Texte de la page —
────

Les newsletters, une stratégie payante pour les médias?
Ali Ahmadi, Université de Tours

Faites-vous partie des abonnés aux newsletters proposées par Le Monde, Les Echos, ou The Conversation ? Ces envois réguliers par mail – quotidiens, hebdomadaires ou mensuels – ne se limitent pas à une simple transmission périodique d’informations, mais correspondent à une stratégie de diffusion de l’information, dans un contexte où il est de plus en plus difficile de capter et de retenir l’attention.

Sur les réseaux sociaux, les préférences des utilisateurs sont en constante évolution. Sursollicités, ils expriment une forme de lassitude. Au fil du temps, l’attention du public se fait de plus en plus rare et précieuse, en raison de la concurrence permanente des réseaux sociaux, qui contribuent à brouiller la frontière entre les journalistes et les influenceurs. Les algorithmes orchestrent les préférences et régulent l’accès aux articles produits par les médias et aux autres contenus. Dès lors, malgré un grand nombre d’abonnés à sa page Facebook ou de followers sur Instagram, aucun média ne peut s’assurer de la visibilité et de la lecture effective de ses articles, même lorsque les lecteurs ont manifesté de l’intérêt en « likant » la page.

Le retour en force des newsletters

Dans ce contexte, les nouvelles entreprises médiatiques exclusivement numériques (les pure players) ont compris l’intérêt des newsletters, qui font un retour en force avec quelques améliorations par rapport à leurs versions précédentes des années 2000.

────

Données des cibles de clic:
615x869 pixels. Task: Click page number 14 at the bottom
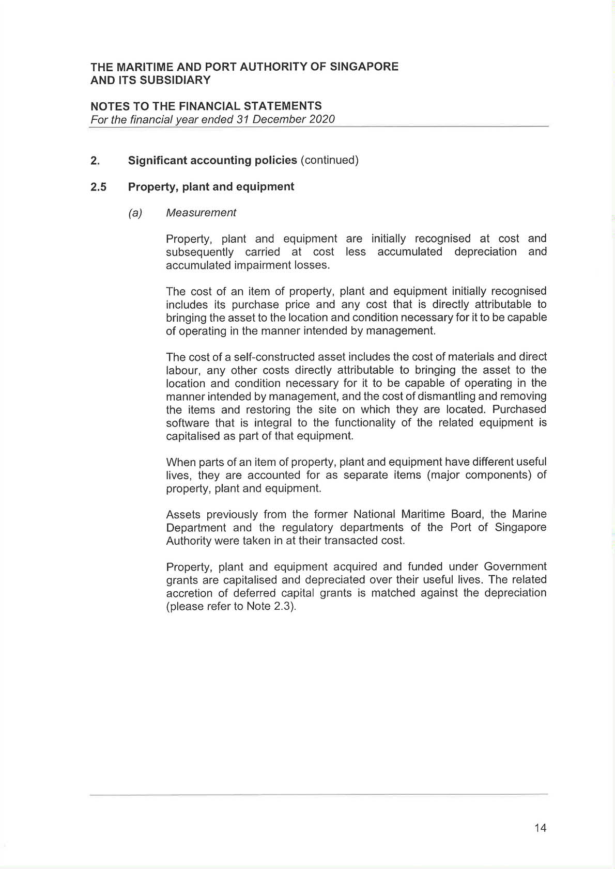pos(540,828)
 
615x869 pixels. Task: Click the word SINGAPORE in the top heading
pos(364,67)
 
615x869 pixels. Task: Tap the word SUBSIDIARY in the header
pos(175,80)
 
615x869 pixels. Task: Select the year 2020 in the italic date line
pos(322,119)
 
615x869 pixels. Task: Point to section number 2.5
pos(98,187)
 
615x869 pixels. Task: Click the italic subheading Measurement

────

Tâches et exercices —
**1)** Traduisez en anglais la phrase suivante de l'article sur les newsletters : « Sur les réseaux sociaux, les préférences des utilisateurs sont en constante évolution. »
**2)** Dressez la liste des médias que l'article sur les newsletters cite comme proposant des newsletters.
**3)** Recopiez sans rien changer le passage de l'article sur les newsletters qui commence aux mots « Dans ce contexte, les » et se termine après les mots « précédentes des années 2000. ».

Réponses correctes —
**1)** On social media, users' preferences are constantly changing.

**2)** Le Monde, Les Echos, The Conversation

**3)**
Dans ce contexte, les nouvelles entreprises médiatiques exclusivement numériques (les pure players) ont compris l’intérêt des newsletters, qui font un retour en force avec quelques améliorations par rapport à leurs versions précédentes des années 2000.